**Task description**
The full listing should be transcribed verbatim.
╔══
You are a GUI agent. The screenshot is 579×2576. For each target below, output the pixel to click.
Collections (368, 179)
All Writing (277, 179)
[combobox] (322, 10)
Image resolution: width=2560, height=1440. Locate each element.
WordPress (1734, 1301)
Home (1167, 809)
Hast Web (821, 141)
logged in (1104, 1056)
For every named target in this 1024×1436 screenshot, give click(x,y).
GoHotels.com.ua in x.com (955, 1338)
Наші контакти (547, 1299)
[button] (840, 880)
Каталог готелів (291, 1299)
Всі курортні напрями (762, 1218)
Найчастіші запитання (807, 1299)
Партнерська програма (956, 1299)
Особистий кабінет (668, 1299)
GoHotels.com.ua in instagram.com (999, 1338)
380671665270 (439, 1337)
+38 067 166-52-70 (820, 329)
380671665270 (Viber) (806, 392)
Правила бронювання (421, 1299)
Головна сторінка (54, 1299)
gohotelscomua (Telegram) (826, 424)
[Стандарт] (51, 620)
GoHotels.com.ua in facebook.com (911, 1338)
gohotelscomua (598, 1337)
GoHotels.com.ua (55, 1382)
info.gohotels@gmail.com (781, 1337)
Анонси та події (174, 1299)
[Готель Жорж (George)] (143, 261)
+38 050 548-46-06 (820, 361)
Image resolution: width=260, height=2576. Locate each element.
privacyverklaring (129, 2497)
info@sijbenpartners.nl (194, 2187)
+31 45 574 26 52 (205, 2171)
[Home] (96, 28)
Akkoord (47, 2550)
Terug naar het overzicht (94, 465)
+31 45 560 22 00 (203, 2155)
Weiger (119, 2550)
╚══
**Solution to the problem**
You are a GUI agent. The screenshot is 579×2576. For each target below, output the pixel to click.
Collections (368, 179)
All Writing (277, 179)
[combobox] (322, 10)
Image resolution: width=2560, height=1440. Locate each element.
WordPress (1734, 1301)
Home (1167, 809)
Hast Web (821, 141)
logged in (1104, 1056)
For every named target in this 1024×1436 screenshot, give click(x,y).
GoHotels.com.ua in x.com (955, 1338)
Наші контакти (547, 1299)
[button] (840, 880)
Каталог готелів (291, 1299)
Всі курортні напрями (762, 1218)
Найчастіші запитання (807, 1299)
Партнерська програма (956, 1299)
Особистий кабінет (668, 1299)
GoHotels.com.ua in instagram.com (999, 1338)
380671665270 (439, 1337)
+38 067 166-52-70 (820, 329)
380671665270 (Viber) (806, 392)
Правила бронювання (421, 1299)
Головна сторінка (54, 1299)
gohotelscomua (Telegram) (826, 424)
[Стандарт] (51, 620)
GoHotels.com.ua in facebook.com (911, 1338)
gohotelscomua (598, 1337)
GoHotels.com.ua (55, 1382)
info.gohotels@gmail.com (781, 1337)
Анонси та події (174, 1299)
[Готель Жорж (George)] (143, 261)
+38 050 548-46-06 (820, 361)
Image resolution: width=260, height=2576. Locate each element.
privacyverklaring (129, 2497)
info@sijbenpartners.nl (194, 2187)
+31 45 574 26 52 (205, 2171)
[Home] (96, 28)
Akkoord (47, 2550)
Terug naar het overzicht (94, 465)
+31 45 560 22 00 (203, 2155)
Weiger (119, 2550)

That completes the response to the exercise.